→ **YOUR ASSIGNMENT**: Each line of the data must be copied exactly.

→ **MATERIAL PROVIDED**:
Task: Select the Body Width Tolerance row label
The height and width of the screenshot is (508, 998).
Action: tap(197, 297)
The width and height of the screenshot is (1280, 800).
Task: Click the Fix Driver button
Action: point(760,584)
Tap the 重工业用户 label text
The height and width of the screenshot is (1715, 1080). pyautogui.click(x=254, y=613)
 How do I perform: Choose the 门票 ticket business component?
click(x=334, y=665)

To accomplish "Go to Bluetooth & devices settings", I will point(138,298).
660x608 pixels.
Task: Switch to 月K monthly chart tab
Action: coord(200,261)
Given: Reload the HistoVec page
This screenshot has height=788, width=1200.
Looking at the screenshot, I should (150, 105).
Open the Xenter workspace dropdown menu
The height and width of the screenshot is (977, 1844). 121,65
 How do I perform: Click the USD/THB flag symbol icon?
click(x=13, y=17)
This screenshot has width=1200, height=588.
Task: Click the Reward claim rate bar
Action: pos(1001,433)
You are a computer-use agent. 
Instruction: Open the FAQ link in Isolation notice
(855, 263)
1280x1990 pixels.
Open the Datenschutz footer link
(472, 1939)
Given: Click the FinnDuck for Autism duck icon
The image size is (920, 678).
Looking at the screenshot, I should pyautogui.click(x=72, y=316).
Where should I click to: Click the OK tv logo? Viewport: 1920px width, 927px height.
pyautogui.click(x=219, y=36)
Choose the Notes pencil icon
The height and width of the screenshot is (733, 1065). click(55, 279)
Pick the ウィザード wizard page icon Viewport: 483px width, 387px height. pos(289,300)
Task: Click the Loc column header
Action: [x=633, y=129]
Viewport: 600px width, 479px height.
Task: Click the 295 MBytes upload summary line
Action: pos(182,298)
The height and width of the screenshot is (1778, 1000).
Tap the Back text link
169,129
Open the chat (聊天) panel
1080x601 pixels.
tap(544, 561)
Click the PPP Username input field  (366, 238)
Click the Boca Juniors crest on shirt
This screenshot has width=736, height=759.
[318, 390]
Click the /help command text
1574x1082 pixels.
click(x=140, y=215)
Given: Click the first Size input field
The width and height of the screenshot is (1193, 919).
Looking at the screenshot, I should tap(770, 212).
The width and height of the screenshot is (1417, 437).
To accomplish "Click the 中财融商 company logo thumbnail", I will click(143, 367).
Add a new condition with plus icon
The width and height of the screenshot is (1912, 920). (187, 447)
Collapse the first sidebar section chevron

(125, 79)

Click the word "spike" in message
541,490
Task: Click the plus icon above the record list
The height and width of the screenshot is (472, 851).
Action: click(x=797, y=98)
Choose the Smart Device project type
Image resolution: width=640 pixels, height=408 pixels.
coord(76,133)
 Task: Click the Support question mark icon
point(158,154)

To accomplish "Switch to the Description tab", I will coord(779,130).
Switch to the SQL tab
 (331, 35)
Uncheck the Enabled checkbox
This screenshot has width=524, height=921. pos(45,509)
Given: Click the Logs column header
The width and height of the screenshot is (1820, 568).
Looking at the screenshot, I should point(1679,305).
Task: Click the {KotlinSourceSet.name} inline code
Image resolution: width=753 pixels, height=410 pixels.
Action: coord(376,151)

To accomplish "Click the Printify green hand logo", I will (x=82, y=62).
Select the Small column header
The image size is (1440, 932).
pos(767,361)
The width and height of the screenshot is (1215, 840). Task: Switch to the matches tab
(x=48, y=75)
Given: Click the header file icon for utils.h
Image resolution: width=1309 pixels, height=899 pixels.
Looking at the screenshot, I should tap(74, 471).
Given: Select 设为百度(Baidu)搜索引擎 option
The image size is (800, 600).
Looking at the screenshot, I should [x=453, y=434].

→ **ANSWER BOX**:
Task: Select the Body Width Tolerance row label
The height and width of the screenshot is (508, 998).
Action: tap(197, 297)
The width and height of the screenshot is (1280, 800).
Task: Click the Fix Driver button
Action: point(760,584)
Tap the 重工业用户 label text
The height and width of the screenshot is (1715, 1080). pyautogui.click(x=254, y=613)
 How do I perform: Choose the 门票 ticket business component?
click(x=334, y=665)

To accomplish "Go to Bluetooth & devices settings", I will point(138,298).
660x608 pixels.
Task: Switch to 月K monthly chart tab
Action: coord(200,261)
Given: Reload the HistoVec page
This screenshot has height=788, width=1200.
Looking at the screenshot, I should (150, 105).
Open the Xenter workspace dropdown menu
The height and width of the screenshot is (977, 1844). 121,65
 How do I perform: Click the USD/THB flag symbol icon?
click(x=13, y=17)
This screenshot has width=1200, height=588.
Task: Click the Reward claim rate bar
Action: pos(1001,433)
You are a computer-use agent. 
Instruction: Open the FAQ link in Isolation notice
(855, 263)
1280x1990 pixels.
Open the Datenschutz footer link
(472, 1939)
Given: Click the FinnDuck for Autism duck icon
The image size is (920, 678).
Looking at the screenshot, I should pyautogui.click(x=72, y=316).
Where should I click to: Click the OK tv logo? Viewport: 1920px width, 927px height.
pyautogui.click(x=219, y=36)
Choose the Notes pencil icon
The height and width of the screenshot is (733, 1065). click(55, 279)
Pick the ウィザード wizard page icon Viewport: 483px width, 387px height. pos(289,300)
Task: Click the Loc column header
Action: [x=633, y=129]
Viewport: 600px width, 479px height.
Task: Click the 295 MBytes upload summary line
Action: pos(182,298)
The height and width of the screenshot is (1778, 1000).
Tap the Back text link
169,129
Open the chat (聊天) panel
1080x601 pixels.
tap(544, 561)
Click the PPP Username input field  (366, 238)
Click the Boca Juniors crest on shirt
This screenshot has width=736, height=759.
[318, 390]
Click the /help command text
1574x1082 pixels.
click(x=140, y=215)
Given: Click the first Size input field
The width and height of the screenshot is (1193, 919).
Looking at the screenshot, I should tap(770, 212).
The width and height of the screenshot is (1417, 437).
To accomplish "Click the 中财融商 company logo thumbnail", I will click(143, 367).
Add a new condition with plus icon
The width and height of the screenshot is (1912, 920). (187, 447)
Collapse the first sidebar section chevron

(125, 79)

Click the word "spike" in message
541,490
Task: Click the plus icon above the record list
The height and width of the screenshot is (472, 851).
Action: click(x=797, y=98)
Choose the Smart Device project type
Image resolution: width=640 pixels, height=408 pixels.
coord(76,133)
 Task: Click the Support question mark icon
point(158,154)

To accomplish "Switch to the Description tab", I will coord(779,130).
Switch to the SQL tab
 (331, 35)
Uncheck the Enabled checkbox
This screenshot has width=524, height=921. pos(45,509)
Given: Click the Logs column header
The width and height of the screenshot is (1820, 568).
Looking at the screenshot, I should point(1679,305).
Task: Click the {KotlinSourceSet.name} inline code
Image resolution: width=753 pixels, height=410 pixels.
Action: coord(376,151)

To accomplish "Click the Printify green hand logo", I will (x=82, y=62).
Select the Small column header
The image size is (1440, 932).
pos(767,361)
The width and height of the screenshot is (1215, 840). Task: Switch to the matches tab
(x=48, y=75)
Given: Click the header file icon for utils.h
Image resolution: width=1309 pixels, height=899 pixels.
Looking at the screenshot, I should tap(74, 471).
Given: Select 设为百度(Baidu)搜索引擎 option
The image size is (800, 600).
Looking at the screenshot, I should [x=453, y=434].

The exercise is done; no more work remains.